Poll released as House Committee Chairwoman Waters backs bipartisan legislation to establish a national 36% interest rate cap
WASHINGTON, D.C. – Voters across the country and across the political spectrum strongly support a 36% annual interest rate cap for both payday and consumer installment loans, according to a new poll commissioned by the nonprofit Center for Responsible Lending (CRL) and conducted by independent polling firm Morning Consult (View a PDF slide deck showing highlights of the poll). Approximately 10,000 registered voters took part in the survey, which has a margin of error of +/-1%.
The poll follows the introduction of the Veterans and Consumers Fair Credit Act (H.R. 5050 / S. 2833), which would cap rates at 36% APR – while not preempting states with lower caps. The legislation was introduced by Congressmen Jesús “Chuy” García (D-Ill.) and Glenn Grothman (R-Wis.) in the House and U.S. Senator Jeff Merkley (D-Ore.) in the Senate. As reported by The Hill newspaper, House Financial Services Committee Chairwoman Waters “plans to advance” the bill this year.
“This new poll supplies the latest evidence that capping the interest rate of loans at no higher than 36% is incredibly popular with Republican, Democratic, and independent voters,” said CRL Researcher Charla Rios. “This result is consistent with recent ballot measures to cap rates, which have passed in ‘red’ and ‘purple’ states.”
Morning Consult conducted the survey from January 9-15. Key findings include:
- Seventy percent (70%) of voters support a 36% annual interest rate cap on payday and consumer installment loans.
- Over half (52%) of voters “strongly support” a 36% rate cap on payday loans. Similarly, forty-one percent (41%) of voters “strongly support” a 36% cap on consumer installment loans.
- The proposal sees wide support among Democrats, independents, and Republicans alike.
- Voters support a 36% cap on payday loans, with a 64%-73% total support across all 50 states and DC.

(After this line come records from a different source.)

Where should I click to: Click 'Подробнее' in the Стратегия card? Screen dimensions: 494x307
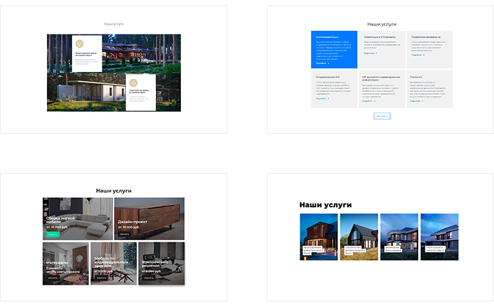tap(417, 101)
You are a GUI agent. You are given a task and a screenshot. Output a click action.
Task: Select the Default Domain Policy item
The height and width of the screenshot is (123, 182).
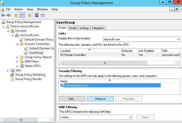point(39,39)
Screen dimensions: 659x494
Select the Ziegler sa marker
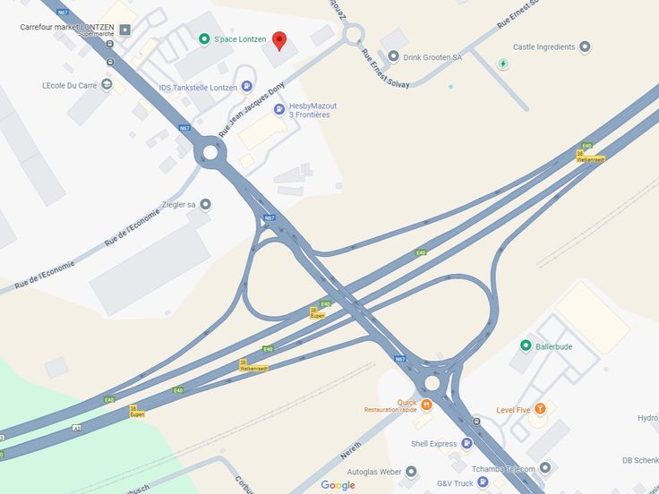(205, 205)
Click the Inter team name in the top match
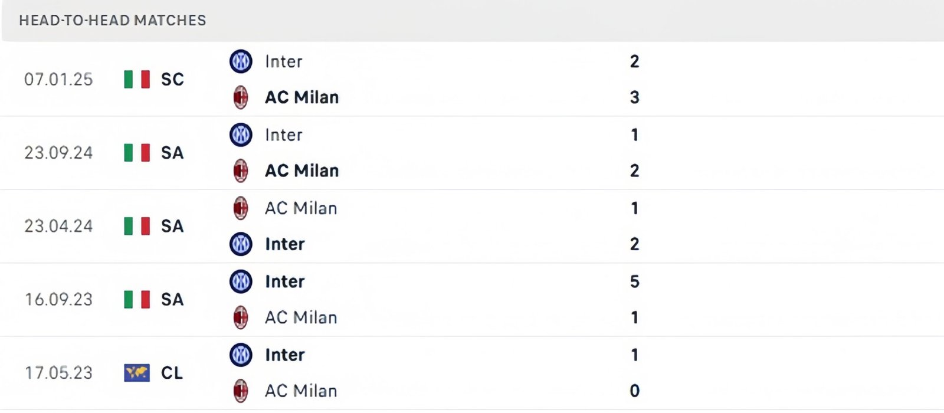 283,61
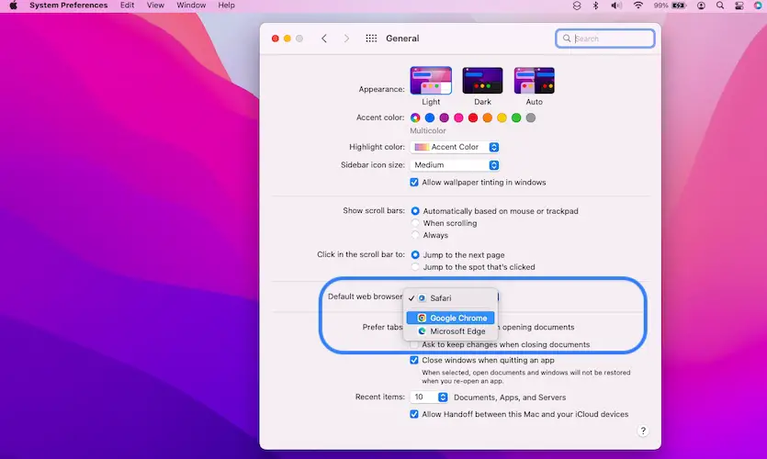Open the Wi-Fi status menu
Screen dimensions: 767x459
(637, 6)
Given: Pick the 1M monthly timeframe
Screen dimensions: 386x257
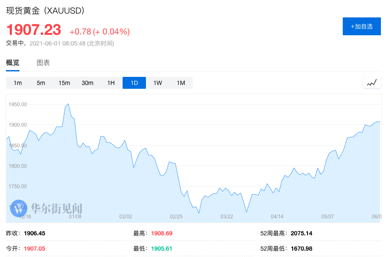Looking at the screenshot, I should (181, 83).
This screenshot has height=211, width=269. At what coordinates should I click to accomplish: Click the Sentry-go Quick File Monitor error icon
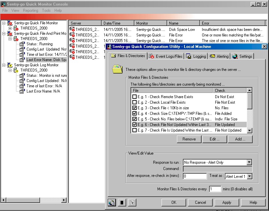pyautogui.click(x=10, y=23)
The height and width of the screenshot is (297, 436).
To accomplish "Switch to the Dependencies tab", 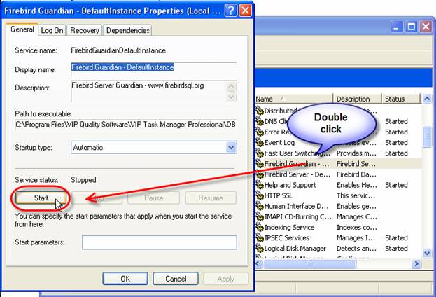I will 127,30.
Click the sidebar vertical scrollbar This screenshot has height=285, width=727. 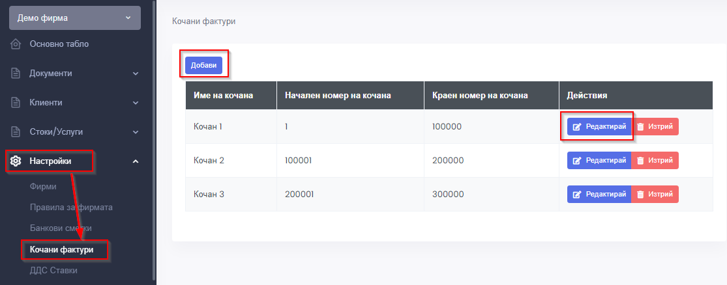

- Voters support a 36% cap for consumer installment loans, with a 60%-72% total support across all 50 states and DC.
- When voters oppose a 36% interest rate cap on payday loans, three in five (61%) do so because they believe that 36% annual interest is too high and a rate cap should be much lower.
- The majority of voters (62%) have an unfavorable impression of payday lenders.
- Forty-four percent (44%) of registered voters have a “very unfavorable” impression of payday lenders.
- Payday lenders lag behind the IRS in terms of favorability.
In recent years, there have been five state ballot measures to cap interest rates on loans at 36% annual interest or lower (many states have lower rate limits, especially for larger loan amounts). Support for this type of cap has come at the ballot box from 59% of Arizona voters and 63% of Ohio voters in 2008; 71% of Montana voters in 2012; 76% of South Dakota voters in 2016; and, 77% of Colorado voters in 2018.
Complete findings from the poll and a description of the methodology used for the poll are available in the polling slide deck.